Task prompt. Reproduce the records below from the line containing "мобильность (15, 99)" through the line containing "Сколько уходит времени на сайт (37, 1327)", both included, with each line's text kept and each answer coordinate shifted by adding 121 to both of its numbers. Output only those lines.

>>

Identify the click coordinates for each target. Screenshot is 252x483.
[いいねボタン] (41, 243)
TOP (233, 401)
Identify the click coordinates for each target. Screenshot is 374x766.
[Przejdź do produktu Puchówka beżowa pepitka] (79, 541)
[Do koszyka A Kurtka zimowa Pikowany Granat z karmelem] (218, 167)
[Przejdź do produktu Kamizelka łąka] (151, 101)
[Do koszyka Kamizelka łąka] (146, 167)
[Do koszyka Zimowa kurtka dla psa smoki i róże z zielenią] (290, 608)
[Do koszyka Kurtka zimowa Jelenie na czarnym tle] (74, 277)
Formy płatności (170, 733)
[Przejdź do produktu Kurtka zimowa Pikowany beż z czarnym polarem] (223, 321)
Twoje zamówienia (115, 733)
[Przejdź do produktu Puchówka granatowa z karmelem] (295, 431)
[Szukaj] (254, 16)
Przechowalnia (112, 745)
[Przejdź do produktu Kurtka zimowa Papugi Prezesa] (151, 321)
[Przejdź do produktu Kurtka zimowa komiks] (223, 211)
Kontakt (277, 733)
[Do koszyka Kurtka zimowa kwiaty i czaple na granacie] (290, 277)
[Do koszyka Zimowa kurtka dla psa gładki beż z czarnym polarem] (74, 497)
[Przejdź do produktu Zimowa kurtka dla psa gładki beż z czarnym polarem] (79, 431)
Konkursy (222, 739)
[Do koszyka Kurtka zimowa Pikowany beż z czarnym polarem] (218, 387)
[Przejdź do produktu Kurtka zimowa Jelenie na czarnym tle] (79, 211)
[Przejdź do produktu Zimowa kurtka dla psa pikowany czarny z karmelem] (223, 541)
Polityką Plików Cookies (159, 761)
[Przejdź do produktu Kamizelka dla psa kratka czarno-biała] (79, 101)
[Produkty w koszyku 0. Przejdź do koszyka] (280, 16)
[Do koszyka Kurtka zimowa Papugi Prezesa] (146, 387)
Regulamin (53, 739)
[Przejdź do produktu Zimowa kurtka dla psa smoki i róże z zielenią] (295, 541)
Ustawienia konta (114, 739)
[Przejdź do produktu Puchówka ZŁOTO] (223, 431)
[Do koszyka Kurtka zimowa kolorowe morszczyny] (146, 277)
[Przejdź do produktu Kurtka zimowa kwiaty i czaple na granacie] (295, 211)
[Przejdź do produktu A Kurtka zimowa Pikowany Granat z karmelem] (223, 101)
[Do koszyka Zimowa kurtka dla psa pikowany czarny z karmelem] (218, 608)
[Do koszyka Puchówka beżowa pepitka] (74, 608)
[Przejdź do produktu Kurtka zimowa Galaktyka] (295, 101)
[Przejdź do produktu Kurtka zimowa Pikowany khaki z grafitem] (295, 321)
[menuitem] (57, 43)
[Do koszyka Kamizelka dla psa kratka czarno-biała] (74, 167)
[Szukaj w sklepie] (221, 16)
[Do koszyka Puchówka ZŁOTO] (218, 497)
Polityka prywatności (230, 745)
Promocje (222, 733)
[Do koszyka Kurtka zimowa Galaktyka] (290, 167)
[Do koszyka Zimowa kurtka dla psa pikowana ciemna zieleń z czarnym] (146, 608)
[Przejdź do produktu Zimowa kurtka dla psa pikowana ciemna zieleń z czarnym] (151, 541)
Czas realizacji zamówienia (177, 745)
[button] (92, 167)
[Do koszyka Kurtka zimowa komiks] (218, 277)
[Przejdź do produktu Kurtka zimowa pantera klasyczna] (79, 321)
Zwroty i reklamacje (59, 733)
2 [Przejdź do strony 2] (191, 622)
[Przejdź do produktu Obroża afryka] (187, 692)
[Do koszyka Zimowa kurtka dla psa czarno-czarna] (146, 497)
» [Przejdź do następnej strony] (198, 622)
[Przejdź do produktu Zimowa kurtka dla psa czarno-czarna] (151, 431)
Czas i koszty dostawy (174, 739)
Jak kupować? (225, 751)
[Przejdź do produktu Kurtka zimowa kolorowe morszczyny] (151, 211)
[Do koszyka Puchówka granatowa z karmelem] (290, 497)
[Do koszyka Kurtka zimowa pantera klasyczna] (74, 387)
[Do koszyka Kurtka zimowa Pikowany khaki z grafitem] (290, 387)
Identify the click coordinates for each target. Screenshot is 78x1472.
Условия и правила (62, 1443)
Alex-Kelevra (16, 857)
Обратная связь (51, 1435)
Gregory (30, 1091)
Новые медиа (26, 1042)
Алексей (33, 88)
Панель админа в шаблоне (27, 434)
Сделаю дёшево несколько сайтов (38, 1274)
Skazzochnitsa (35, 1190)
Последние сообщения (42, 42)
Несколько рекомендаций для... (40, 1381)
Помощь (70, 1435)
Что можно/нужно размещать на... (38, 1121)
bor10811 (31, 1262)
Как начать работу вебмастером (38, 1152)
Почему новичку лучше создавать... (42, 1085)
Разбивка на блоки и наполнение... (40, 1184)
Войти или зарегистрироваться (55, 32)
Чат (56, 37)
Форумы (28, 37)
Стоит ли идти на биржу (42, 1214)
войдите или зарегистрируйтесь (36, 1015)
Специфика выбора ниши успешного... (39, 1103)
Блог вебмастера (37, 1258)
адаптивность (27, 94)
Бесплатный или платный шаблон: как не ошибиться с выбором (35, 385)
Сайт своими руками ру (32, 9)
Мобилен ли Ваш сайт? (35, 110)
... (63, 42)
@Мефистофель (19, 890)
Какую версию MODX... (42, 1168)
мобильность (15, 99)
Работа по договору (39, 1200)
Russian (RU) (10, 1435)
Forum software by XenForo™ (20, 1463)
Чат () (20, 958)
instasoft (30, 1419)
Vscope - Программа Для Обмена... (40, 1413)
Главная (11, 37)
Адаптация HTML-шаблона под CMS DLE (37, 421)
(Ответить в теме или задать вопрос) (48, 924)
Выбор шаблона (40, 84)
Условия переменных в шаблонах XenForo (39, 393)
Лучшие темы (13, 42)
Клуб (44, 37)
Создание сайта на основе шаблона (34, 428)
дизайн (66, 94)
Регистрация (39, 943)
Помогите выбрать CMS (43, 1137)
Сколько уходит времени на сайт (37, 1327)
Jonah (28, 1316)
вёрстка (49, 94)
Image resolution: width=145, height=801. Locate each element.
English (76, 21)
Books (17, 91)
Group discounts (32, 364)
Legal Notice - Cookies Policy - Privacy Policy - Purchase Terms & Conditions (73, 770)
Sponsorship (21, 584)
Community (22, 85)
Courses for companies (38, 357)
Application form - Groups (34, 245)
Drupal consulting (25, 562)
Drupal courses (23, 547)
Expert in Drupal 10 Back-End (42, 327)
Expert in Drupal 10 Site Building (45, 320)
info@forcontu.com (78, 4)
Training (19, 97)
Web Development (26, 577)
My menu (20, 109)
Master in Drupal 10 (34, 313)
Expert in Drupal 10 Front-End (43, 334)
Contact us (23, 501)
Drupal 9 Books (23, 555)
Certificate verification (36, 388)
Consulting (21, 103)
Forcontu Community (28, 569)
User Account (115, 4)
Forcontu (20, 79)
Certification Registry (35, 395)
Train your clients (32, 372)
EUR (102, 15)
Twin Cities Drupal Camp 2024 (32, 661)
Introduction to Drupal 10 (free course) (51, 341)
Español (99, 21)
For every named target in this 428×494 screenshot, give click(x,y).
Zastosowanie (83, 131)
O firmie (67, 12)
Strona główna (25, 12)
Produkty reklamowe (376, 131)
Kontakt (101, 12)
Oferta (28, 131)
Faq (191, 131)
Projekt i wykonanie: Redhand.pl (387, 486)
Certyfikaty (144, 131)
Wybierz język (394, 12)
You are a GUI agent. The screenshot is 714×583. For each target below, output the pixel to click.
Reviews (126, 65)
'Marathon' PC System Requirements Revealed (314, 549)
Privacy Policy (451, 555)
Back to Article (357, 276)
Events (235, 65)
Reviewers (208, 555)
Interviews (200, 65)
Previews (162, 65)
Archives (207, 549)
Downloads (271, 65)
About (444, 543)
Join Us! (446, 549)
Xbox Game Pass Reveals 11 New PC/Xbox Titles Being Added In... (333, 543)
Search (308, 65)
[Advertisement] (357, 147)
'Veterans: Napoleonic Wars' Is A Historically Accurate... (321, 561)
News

<<

The output.
мобильность (136, 220)
Работа по договору (160, 1321)
Russian (RU) (131, 1556)
Forum software by XenForo™ (141, 1584)
Чат () (141, 1079)
instasoft (151, 1540)
Vscope - Программа Для Обмена... (161, 1534)
Главная (132, 158)
Адаптация HTML-шаблона под CMS DLE (158, 542)
(Ответить в теме или задать вопрос) (169, 1045)
Выбор шаблона (161, 205)
Условия переменных в шаблонах XenForo (160, 514)
Лучшие темы (134, 163)
Клуб (165, 158)
Создание сайта на основе шаблона (155, 549)
дизайн (187, 215)
Регистрация (160, 1064)
Помогите выбрать CMS (164, 1258)
Сколько уходит времени на сайт (158, 1448)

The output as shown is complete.